## EXERCISE REQUIREMENTS
Return only those lines of the records below in which "computer" appears.

## INFORMATION SUPPLIED
• • • • •

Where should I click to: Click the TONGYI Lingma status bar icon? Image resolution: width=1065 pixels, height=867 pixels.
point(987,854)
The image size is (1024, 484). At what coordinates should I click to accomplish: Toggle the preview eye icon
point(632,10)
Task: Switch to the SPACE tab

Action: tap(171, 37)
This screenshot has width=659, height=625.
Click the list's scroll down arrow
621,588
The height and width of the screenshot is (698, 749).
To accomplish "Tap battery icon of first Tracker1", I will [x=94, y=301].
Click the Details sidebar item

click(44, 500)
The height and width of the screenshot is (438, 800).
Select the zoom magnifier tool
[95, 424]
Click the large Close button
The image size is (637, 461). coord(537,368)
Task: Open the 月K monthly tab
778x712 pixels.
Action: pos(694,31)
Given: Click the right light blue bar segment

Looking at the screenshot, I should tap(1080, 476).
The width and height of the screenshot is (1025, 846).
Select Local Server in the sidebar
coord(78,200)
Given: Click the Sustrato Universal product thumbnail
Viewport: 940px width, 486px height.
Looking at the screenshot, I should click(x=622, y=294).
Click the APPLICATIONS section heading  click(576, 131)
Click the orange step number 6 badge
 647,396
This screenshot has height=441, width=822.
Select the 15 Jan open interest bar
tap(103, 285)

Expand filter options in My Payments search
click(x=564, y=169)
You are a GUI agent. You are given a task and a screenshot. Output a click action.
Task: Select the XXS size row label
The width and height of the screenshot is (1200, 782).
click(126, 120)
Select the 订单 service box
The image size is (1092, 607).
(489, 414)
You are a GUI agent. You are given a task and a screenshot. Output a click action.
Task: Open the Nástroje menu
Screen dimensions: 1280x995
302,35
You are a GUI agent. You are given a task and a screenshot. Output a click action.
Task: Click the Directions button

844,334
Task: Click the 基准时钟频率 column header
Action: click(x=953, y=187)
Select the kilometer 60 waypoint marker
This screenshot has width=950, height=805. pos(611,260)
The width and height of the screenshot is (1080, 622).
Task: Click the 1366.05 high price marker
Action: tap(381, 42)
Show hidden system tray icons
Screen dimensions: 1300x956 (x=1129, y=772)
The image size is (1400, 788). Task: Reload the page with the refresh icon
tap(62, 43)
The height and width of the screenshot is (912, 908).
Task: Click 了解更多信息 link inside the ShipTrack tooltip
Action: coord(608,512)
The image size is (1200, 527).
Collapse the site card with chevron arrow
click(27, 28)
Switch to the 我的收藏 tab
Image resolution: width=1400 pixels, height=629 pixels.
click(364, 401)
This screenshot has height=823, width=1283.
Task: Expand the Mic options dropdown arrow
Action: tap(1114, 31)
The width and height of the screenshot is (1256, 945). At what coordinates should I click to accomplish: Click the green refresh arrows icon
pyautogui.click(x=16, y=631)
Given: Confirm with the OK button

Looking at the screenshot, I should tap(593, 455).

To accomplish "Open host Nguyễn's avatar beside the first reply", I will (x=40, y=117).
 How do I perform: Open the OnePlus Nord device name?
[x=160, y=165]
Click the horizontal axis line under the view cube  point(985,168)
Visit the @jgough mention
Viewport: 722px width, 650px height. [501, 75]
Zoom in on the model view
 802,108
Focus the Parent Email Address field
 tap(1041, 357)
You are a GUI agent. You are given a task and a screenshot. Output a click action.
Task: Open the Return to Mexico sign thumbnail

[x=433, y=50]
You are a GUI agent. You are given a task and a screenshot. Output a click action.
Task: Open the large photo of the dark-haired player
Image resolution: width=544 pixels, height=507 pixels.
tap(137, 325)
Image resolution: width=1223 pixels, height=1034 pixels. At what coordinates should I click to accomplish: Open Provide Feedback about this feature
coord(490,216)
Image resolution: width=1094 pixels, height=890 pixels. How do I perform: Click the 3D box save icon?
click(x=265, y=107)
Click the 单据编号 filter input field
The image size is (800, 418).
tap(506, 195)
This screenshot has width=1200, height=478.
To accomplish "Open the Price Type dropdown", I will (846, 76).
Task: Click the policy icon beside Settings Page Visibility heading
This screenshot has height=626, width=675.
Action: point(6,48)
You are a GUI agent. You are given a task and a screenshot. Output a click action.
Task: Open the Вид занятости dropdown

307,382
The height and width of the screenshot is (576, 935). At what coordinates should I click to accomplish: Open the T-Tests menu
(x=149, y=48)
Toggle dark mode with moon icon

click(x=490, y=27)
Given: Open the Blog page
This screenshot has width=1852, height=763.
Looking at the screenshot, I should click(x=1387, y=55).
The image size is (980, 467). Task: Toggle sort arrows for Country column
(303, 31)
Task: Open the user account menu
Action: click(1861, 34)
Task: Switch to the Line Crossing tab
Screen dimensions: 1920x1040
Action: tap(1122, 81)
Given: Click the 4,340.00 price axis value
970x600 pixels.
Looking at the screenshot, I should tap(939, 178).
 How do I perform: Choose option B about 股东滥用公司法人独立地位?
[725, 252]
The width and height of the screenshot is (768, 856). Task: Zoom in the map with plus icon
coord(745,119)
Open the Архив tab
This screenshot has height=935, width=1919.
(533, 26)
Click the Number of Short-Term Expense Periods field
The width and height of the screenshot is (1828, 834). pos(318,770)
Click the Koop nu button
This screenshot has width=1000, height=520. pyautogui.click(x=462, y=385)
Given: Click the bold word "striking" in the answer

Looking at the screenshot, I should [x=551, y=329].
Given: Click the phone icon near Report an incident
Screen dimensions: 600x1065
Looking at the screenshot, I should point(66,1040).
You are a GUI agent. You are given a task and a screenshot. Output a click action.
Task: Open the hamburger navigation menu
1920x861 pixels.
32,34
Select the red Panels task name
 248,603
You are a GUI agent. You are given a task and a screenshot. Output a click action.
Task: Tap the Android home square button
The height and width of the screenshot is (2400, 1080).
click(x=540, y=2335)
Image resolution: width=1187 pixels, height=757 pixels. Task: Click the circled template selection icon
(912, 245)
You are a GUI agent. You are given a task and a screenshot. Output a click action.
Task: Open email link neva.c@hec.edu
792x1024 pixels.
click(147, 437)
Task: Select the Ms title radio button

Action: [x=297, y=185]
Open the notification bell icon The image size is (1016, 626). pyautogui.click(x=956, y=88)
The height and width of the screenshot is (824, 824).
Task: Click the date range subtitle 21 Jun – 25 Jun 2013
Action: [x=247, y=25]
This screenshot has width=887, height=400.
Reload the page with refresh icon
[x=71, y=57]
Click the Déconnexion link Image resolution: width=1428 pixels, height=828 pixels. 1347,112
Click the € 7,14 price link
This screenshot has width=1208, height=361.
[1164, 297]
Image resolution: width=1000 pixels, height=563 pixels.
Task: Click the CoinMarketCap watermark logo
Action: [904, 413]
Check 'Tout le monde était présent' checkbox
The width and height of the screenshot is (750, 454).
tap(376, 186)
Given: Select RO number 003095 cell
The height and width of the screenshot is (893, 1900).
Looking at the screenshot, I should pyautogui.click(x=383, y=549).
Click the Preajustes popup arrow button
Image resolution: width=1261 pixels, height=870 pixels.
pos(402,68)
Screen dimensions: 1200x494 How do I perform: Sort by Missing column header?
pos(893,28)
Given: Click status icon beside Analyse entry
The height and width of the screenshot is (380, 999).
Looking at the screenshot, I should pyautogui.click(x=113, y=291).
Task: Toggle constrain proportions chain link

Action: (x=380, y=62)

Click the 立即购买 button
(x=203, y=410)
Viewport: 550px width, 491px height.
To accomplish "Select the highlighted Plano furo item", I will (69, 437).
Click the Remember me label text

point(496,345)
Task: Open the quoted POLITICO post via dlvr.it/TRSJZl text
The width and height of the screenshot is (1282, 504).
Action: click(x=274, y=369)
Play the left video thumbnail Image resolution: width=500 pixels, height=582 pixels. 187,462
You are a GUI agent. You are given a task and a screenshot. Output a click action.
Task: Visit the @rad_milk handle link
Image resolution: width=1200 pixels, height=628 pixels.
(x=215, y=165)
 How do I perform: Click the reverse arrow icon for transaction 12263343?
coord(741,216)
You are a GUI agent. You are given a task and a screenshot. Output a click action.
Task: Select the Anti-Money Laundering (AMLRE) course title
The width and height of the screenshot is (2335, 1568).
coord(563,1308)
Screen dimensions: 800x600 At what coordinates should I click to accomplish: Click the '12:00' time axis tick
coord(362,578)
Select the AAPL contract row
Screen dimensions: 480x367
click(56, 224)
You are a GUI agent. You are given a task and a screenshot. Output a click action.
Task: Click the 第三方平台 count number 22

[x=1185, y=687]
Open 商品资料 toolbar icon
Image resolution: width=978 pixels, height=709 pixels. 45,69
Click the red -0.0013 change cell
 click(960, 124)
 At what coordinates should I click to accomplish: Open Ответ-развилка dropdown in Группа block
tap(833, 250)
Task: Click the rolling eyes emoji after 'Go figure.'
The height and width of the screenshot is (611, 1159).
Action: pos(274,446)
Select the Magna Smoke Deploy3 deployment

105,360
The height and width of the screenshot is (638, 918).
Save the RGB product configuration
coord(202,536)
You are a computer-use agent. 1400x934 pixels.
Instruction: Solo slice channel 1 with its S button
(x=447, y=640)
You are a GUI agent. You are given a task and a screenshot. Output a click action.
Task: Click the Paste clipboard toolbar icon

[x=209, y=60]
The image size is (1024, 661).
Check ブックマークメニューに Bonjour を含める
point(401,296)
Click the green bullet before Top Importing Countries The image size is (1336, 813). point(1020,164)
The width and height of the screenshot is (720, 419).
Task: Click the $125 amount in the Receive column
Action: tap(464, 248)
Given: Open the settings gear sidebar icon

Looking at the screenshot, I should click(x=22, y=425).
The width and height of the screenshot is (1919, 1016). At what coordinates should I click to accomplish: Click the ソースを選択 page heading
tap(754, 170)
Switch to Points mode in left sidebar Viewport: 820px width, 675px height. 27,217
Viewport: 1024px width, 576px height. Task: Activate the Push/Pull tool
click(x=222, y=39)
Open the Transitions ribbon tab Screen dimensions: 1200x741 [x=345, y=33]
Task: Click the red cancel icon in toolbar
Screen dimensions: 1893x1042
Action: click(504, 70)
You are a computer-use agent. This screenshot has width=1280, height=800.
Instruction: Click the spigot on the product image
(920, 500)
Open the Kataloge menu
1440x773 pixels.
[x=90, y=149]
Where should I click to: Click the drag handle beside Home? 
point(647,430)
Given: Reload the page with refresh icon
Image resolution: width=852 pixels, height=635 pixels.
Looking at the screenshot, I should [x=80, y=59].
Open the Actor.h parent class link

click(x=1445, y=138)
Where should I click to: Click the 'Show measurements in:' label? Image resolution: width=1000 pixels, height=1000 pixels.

• • • • •

## TASK SOLUTION
You are a computer-use agent. 1400x934 pixels.
You are a computer-use agent. This screenshot has width=1280, height=800.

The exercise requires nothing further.